Él estaba en llamas. El viejo caserón del pueblo, el edificio más alto, más antiguo y más hermoso, ardía de a poco, olvidando su triste historia de amores imposibles, de crímenes, de muerte. Ya con él morían los sueños rotos de la pobre pareja inglesa que había sucumbido tras sus paredes para unir su amor prohibido.
Ella estaba en la azotea. En sus ojos claros se reflejaban el fuego y el humo, la locura, la obsesión.

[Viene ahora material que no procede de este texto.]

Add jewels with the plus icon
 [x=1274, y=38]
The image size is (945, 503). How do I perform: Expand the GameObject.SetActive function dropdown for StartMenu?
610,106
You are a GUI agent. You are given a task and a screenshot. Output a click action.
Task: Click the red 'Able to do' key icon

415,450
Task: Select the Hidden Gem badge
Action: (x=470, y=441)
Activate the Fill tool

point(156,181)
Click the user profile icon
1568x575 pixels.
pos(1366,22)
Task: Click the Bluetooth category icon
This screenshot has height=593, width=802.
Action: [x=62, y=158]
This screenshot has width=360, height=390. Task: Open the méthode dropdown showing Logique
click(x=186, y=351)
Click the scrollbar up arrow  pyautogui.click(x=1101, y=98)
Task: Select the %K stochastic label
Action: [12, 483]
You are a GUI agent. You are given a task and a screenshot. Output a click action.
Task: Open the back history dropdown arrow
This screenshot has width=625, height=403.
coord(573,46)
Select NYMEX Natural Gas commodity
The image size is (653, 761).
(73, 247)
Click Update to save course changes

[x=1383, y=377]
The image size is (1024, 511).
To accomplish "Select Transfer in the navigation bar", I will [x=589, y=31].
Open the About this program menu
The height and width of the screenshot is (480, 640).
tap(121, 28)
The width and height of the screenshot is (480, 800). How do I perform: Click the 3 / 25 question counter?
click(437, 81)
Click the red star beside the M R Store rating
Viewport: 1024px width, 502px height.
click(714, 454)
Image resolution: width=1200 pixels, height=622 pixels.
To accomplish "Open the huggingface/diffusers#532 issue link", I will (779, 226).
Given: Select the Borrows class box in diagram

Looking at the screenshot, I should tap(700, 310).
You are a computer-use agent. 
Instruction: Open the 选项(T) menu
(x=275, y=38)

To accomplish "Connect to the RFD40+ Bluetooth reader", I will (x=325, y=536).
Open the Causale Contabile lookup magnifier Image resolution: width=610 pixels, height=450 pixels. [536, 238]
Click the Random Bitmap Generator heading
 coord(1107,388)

Sus padres le rogaron, lloraron, los bomberos intentaron apagar el incendio y hacerla recapacitar; pero ellos estaban decididos a morir juntos.
El fuego no cedió, como si saliera del corazón mismo del edificio; y la muchacha sólo rió y exclamó gritando:

-Él me ayudó... Me convirtió en ave, me convirtió en Fénix. ¡Puedo volar! Renaceré de las cenizas...

Y así intentó. Saltó desde el edificio más alto. Pero no voló.
Su cuerpo quedó inmóvil en el sucio suelo rodeada del grito de la gente y el calor del fuego. Nadie pudo hacer nada; al instante, el edificio completo se desmoronó sobre el cadáver de la joven.
Y ya no quedó más nada de ninguno. Ambos fueron libres de penas y tristes historias, de errores propios y ajenos. Ambos fueron oídos por primera y última vez. Ambos volaron con el fuego.